→ Task to carry out
Pick up the forum post on recursion in RPL with local variables and keep writing from its last sentence.

# Document section start

|Recursion in RPL using local variables|
Message #8 Posted by Tom Barber on 28 Sept 2006, 3:52 p.m.,
in response to message #7 by GE
You [Kiyoshi] are right about the locality of variables - but it was fixed with the '<-' trick, was badly needed, and should have been here on day one.
Even though I don’t presume to understand everything that GE writes, I believe that I understand this adequately to be confident that I don’t agree. The mechanism of compiled variables is demonstrably superfluous. While I may not have demonstrated the general truth of that, I certainly demonstrated conclusively, in the post that initiated this thread, that the problem at hand, i.e., the problem of how to use a local variable to implement recursion, is readily solvable using only the ordinary mechanisms of local variables. Those ordinary mechanisms solve the problem entirely, provided only that you have no objection to placing the recursive program within the declarative scope of the name that you wish to assign to that program. I have no problem whatsoever with doing that, and so far as I can tell when looking at it from the procedural perspective, it works perfectly.
Also, I don't see any reason for local variables not to propagate down to called subroutines. If the same local variable were defined again, it would hide previous same named ones.

# Document section end
# Recorded data start

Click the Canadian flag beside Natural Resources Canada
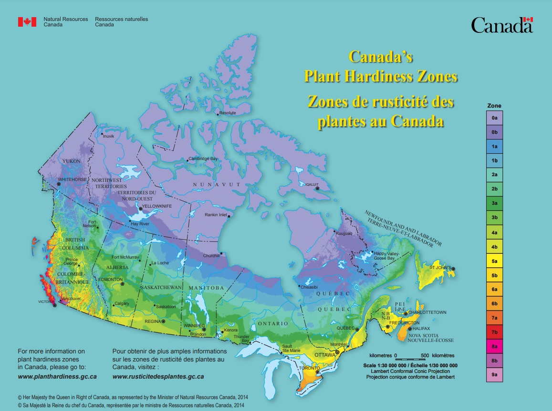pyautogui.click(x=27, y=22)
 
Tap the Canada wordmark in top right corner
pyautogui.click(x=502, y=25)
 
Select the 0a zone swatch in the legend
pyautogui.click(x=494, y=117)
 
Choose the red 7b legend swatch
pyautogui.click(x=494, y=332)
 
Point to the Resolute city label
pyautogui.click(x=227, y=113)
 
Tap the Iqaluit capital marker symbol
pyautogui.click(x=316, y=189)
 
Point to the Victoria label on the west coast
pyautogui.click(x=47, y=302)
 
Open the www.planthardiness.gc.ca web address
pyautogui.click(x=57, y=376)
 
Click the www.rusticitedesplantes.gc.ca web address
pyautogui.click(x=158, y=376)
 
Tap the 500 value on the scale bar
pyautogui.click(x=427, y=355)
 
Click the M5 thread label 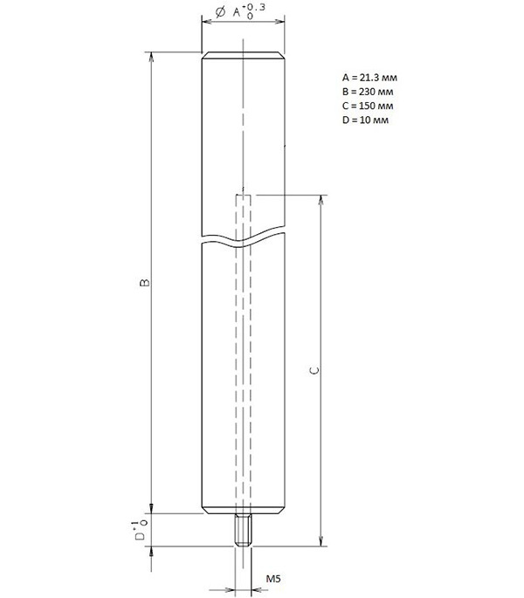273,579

# Recorded data end

→ Result below
The problem with that is that local scope has precedence over global scope. If local variable scope were to automatically extend into called subroutines, there would be no straightforward way to know, upon inspecting the subroutine, whether a name within that subroutine, which is not locally scoped within the subroutine, will bind to a variable declared locally in the calling routine, or will default to global scope. Manifestly, this is the reason for the additional requirement that a variable that is to be treated as a compiled variable must be named specially, starting with “<-“. You cannot create an actual global variable using that. The naming rule requires you to explicitly differentiate, particularly within programs that will be called from other programs, the names for which you desire this behavior, from the names for which you desire the behavior of defaulting to global scope. If you do not ever want any of the variables in any of the programs that will be called from other programs to default to global scope, then even though it would be cumbersome, you could apply the special naming rule for all your variables in all your programs. Personally, I would not desire that, because from my perspective, all this actually does is to give you an alternative to using the stack to pass parameters and receive results in the manner that is endemic to a stack-based language.
My biggest complaint regarding RPL could be the very bad job done by the editor, which very effectively obfuscates the code when you press [Enter] - and we know there is a hard, theoretical reason for that.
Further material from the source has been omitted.